» **TEXT EXCERPT**
= = = = = = =

Dixie Bowl, L 7–20 vs. Baylor
- Conference: Southern Conference

Ranking
- AP: No. 20
- Record: 6–4 (5–2 SoCon)
- Head coach: Peahead Walker (12th season);
- Captain: Bernie Hanula
- Home stadium: Groves Stadium

= 1948 Wake Forest Demon Deacons football team =

American college football season

The 1948 Wake Forest Demon Deacons football team was an American football team that represented Wake Forest University during the 1948 college football season. In its 12th season under head coach Peahead Walker, the team compiled a 6–4 record, finished in fifth place in the Southern Conference, and lost to Baylor in the 1949 Dixie Bowl.

Back Bill Gregus and end John O'Quinn were selected by the Associated Press as first-team players on the 1948 All-Southern Conference football team.

Wake Forest was ranked at No. 39 in the final Litkenhous Difference by Score System ratings for 1948.

= = = = = = =

Data records:
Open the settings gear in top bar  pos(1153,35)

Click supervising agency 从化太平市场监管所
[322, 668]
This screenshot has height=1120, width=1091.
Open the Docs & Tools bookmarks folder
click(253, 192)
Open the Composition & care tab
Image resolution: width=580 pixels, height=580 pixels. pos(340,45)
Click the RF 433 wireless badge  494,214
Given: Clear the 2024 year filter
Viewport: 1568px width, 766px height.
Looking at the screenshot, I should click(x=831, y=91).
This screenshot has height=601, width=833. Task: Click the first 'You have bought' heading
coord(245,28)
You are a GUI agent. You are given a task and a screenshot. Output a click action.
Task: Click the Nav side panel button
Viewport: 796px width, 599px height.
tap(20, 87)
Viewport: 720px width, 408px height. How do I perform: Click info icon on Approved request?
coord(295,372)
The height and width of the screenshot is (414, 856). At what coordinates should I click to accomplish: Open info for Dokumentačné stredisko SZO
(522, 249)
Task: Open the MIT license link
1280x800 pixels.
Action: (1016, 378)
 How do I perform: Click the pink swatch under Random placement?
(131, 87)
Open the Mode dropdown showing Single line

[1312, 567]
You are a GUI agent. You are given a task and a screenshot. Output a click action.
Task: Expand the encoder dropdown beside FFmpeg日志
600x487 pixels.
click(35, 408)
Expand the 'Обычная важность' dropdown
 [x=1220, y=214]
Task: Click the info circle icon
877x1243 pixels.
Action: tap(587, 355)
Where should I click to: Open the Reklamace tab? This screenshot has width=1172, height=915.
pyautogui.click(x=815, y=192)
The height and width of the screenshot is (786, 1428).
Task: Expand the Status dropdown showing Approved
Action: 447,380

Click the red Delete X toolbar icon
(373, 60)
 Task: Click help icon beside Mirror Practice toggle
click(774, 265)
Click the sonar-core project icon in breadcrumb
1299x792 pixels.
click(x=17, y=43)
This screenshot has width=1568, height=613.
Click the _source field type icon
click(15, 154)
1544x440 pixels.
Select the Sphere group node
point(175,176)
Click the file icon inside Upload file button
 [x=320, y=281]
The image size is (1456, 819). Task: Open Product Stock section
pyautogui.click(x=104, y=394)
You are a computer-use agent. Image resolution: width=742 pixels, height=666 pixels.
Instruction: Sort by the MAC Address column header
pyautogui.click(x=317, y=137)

= = = = = = =

» **TO DO**
In the 1948 Wake Forest football text, what does the opening line "Dixie Bowl, L 7–20 vs. Baylor" refer to? Explain using what the text says.

» **SOLVED PROBLEM**
It refers to the team's bowl game. The text says Wake Forest lost to Baylor in the 1949 Dixie Bowl, so the "L" marks that loss, and 7–20 is the score.